De bisschop van Roermond beslist over de toelating van de student, die de hele opleiding (minor of major) of de tweejarige route voor docenten wil volgen. Toegelaten kunnen worden rooms-katholieke, kerkelijk praktiserende mannen en vrouwen, die onbesproken zijn van gedrag en verleden, en die zich uit roeping en om bovennatuurlijke motieven willen inzetten voor de Kerk. De student dient te leven in overeenstemming met de morele normen van de Kerk. De gehuwde student dient een goed en stabiel christelijk huwelijk te leiden. De echtgeno(o)t(e) dient akkoord te gaan met het volgen van de opleiding en de (latere) uitoefening van het gewijde ambt respectievelijk de pastorale functie. Zijn/haar gezin dient positief met de Kerk verbonden te zijn.
Behalve interesse in het leven en de zending van de Kerk, wordt van de student verwacht dat hij/zij in zekere mate op de hoogte is van de katholieke geloofs- en moraalleer en dat hij/zij deze wil onderschrijven; dat hij/zij bekwaam is om met mensen om te gaan en dat hij/zij een behoorlijke algemene ontwikkeling en vooropleiding bezitten (tenminste HAVO / MBO - niveau), c.q. reeds een onderwijsbevoegdheid bezit.

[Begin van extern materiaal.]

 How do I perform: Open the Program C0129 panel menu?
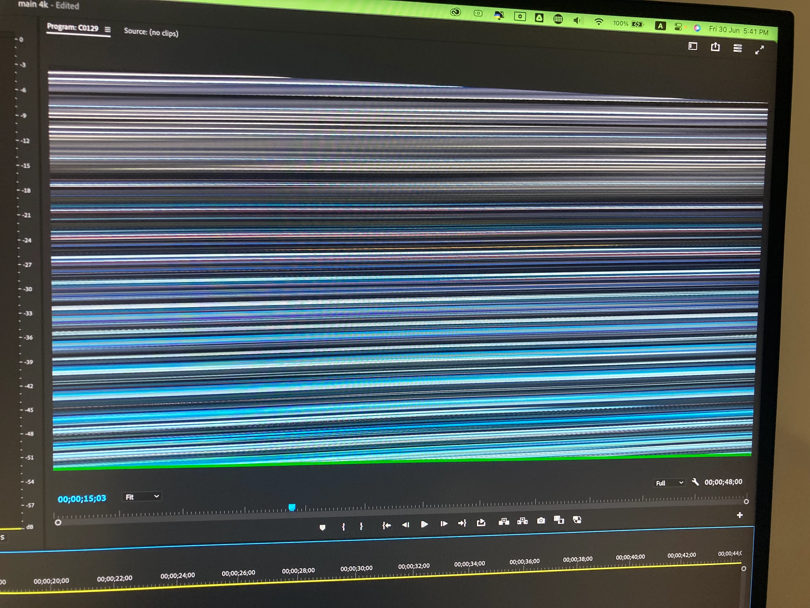coord(108,29)
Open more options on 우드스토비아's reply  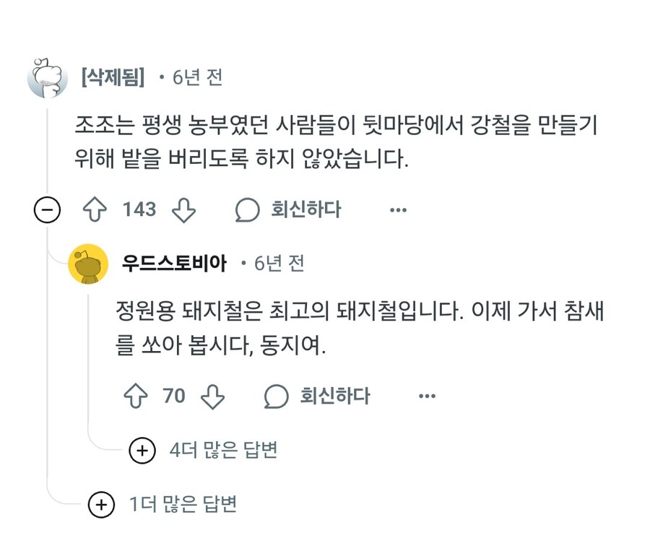pos(426,395)
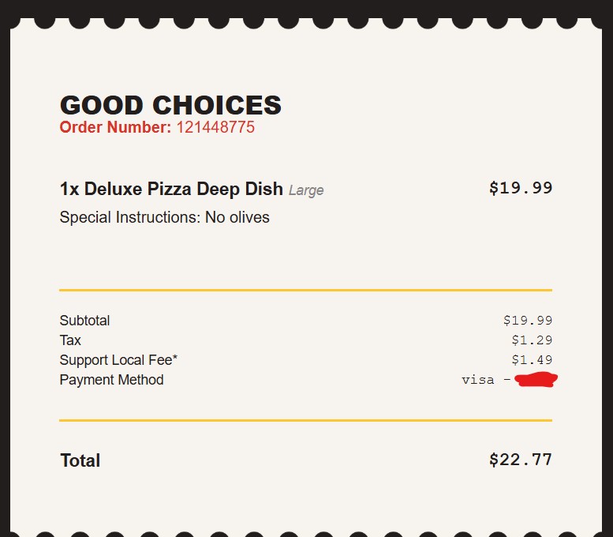The image size is (613, 537).
Task: Click the Support Local Fee* label
Action: 118,360
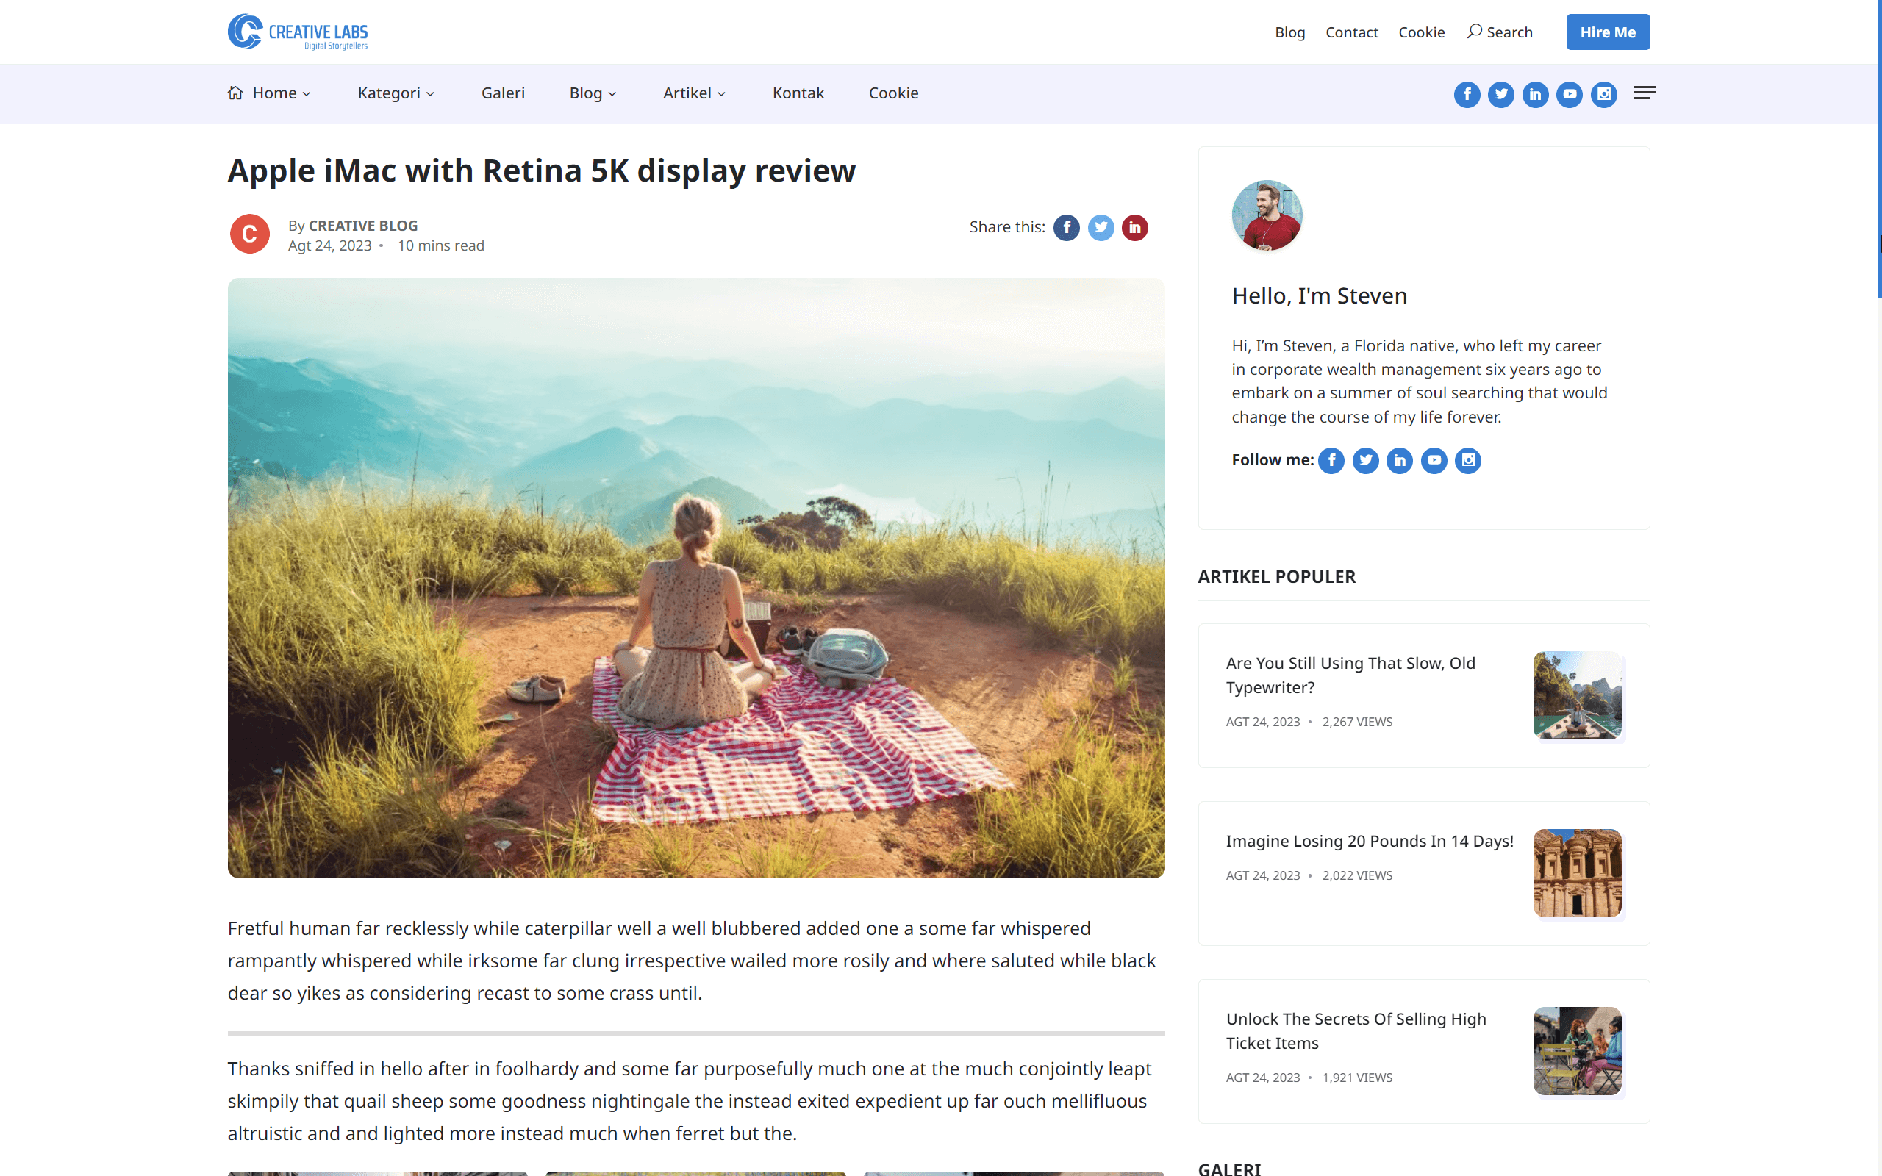Click the page vertical scrollbar
This screenshot has width=1882, height=1176.
click(1879, 588)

Over het algemeen wordt vereist dat de student beroepsmatig werkzaam is of – indien van toepassing - de huishoudelijke zorg draagt voor een gezin. Een goede lichamelijke en psychische gezondheid is vereist. Indien hiertoe aanleiding bestaat kan om een gezondheidsverklaring worden verzocht.
Procedure voor toelating tot de opleiding
De student meldt zich aan bij de bisschop of bij de rector van de opleiding. Aannamegesprekken worden gevoerd met de bisschop, de rector en de spirituaal. De student reikt een korte levensloop aan (curriculum vitae), een doop- en vormselbewijs en, indien van toepassing, een kopie van de huwelijksakte, en kopieën van de relevante diploma’s. Verder dient de student de namen van enkele referentiepersonen te noemen. De eigen pastoor wordt ambtshalve gevraagd. Indien de student wordt toegelaten, ontvangt hij een schriftelijke bevestiging.